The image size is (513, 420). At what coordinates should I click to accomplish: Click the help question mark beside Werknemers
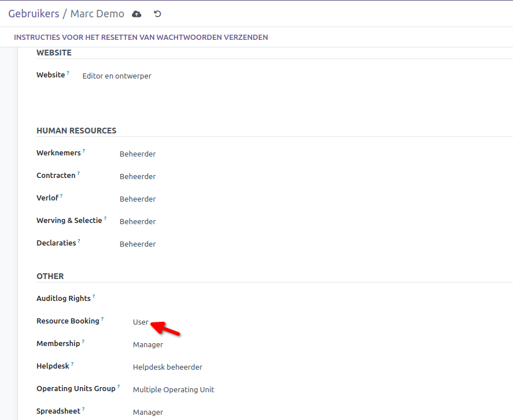(83, 151)
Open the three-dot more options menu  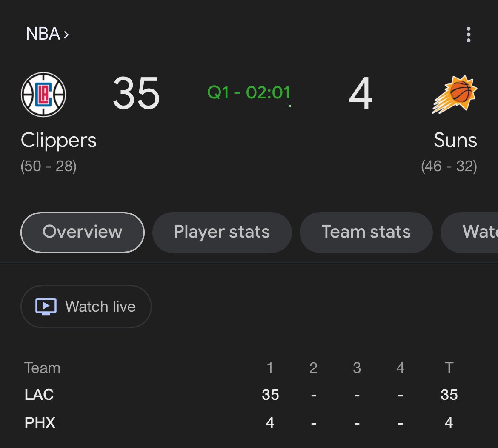[x=469, y=34]
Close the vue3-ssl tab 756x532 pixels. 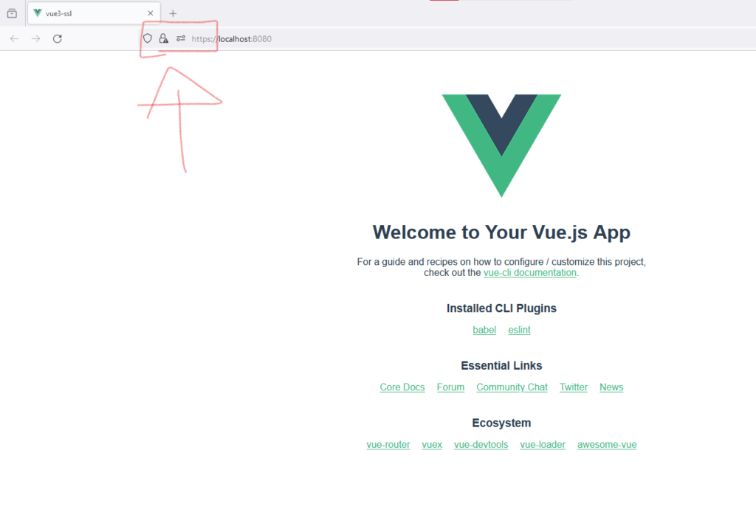pos(151,13)
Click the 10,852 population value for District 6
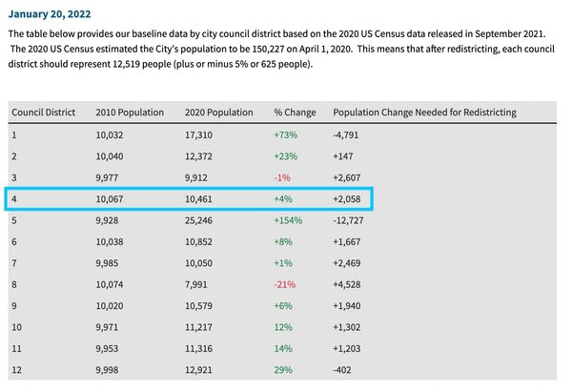The height and width of the screenshot is (392, 572). (201, 241)
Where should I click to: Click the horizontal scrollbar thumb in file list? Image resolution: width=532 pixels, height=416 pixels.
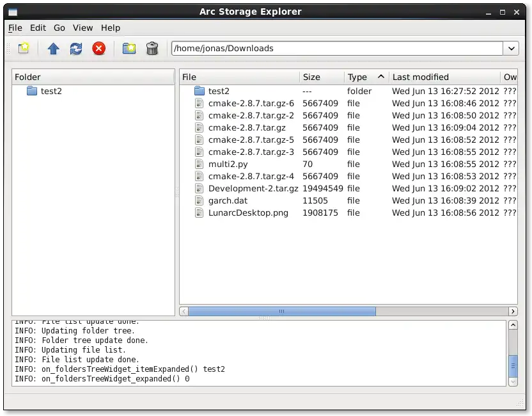(281, 311)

○ ○ ○ ○ ○ ○ ○

• [Brief]: The required output is every line from the one containing "Click the 10,852" through the last line of the data above, restated exactly and without pictures.

• [Result of the task]:
Click the 10,852 population value for District 6
The height and width of the screenshot is (392, 572). (201, 241)
Where should I click to: Click the horizontal scrollbar thumb in file list? Image resolution: width=532 pixels, height=416 pixels.
(281, 311)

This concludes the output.